Task brief: Please give an exact copy of every line from the one holding "Task: Send a test email with Test button" through the final line of the records below.

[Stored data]
========================================================================
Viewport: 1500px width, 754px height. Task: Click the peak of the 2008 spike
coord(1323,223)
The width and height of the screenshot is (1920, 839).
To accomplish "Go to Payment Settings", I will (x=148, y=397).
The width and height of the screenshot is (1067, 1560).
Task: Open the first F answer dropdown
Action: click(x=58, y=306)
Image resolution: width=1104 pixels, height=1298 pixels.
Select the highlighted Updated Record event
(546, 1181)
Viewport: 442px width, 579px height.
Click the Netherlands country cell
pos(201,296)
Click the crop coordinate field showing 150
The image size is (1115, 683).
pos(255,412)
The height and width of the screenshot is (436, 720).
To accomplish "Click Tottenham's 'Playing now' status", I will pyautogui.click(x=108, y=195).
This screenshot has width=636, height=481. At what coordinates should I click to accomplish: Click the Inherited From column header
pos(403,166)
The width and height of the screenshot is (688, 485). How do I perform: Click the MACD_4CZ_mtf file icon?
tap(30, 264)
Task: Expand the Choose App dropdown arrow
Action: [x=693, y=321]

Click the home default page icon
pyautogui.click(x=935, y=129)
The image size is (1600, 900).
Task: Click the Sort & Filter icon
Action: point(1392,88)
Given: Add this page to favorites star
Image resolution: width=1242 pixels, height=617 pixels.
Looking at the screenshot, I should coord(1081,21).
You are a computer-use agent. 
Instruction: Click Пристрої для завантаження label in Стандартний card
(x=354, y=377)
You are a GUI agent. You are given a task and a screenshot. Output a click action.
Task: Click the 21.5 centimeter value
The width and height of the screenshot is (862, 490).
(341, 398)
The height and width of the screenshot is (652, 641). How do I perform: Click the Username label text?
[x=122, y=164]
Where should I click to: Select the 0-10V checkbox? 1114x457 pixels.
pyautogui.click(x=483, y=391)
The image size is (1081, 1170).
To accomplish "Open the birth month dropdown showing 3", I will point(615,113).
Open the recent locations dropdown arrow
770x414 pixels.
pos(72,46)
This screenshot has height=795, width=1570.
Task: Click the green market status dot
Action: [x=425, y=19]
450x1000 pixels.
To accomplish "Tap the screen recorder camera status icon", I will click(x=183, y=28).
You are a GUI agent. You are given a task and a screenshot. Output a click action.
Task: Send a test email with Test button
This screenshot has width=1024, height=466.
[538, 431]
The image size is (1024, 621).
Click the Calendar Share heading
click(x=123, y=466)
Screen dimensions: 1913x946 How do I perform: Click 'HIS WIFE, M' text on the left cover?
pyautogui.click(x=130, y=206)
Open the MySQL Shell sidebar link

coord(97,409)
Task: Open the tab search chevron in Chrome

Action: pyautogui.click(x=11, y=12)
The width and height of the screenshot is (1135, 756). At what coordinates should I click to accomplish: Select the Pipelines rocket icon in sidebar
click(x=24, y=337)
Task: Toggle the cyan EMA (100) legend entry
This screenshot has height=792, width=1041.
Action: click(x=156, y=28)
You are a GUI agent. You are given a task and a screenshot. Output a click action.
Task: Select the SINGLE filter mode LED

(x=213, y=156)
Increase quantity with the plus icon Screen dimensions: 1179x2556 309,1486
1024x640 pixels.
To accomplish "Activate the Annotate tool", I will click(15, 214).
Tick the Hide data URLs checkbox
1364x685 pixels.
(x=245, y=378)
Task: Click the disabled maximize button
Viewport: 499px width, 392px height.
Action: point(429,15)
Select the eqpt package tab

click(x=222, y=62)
========================================================================
Task answer:
Task: Send a test email with Test button
This screenshot has width=1024, height=466.
[538, 431]
The image size is (1024, 621).
Click the Calendar Share heading
click(x=123, y=466)
Screen dimensions: 1913x946 How do I perform: Click 'HIS WIFE, M' text on the left cover?
pyautogui.click(x=130, y=206)
Open the MySQL Shell sidebar link

coord(97,409)
Task: Open the tab search chevron in Chrome

Action: pyautogui.click(x=11, y=12)
The width and height of the screenshot is (1135, 756). At what coordinates should I click to accomplish: Select the Pipelines rocket icon in sidebar
click(x=24, y=337)
Task: Toggle the cyan EMA (100) legend entry
This screenshot has height=792, width=1041.
Action: click(x=156, y=28)
You are a GUI agent. You are given a task and a screenshot. Output a click action.
Task: Select the SINGLE filter mode LED

(x=213, y=156)
Increase quantity with the plus icon Screen dimensions: 1179x2556 309,1486
1024x640 pixels.
To accomplish "Activate the Annotate tool", I will click(15, 214).
Tick the Hide data URLs checkbox
1364x685 pixels.
(x=245, y=378)
Task: Click the disabled maximize button
Viewport: 499px width, 392px height.
Action: point(429,15)
Select the eqpt package tab

click(x=222, y=62)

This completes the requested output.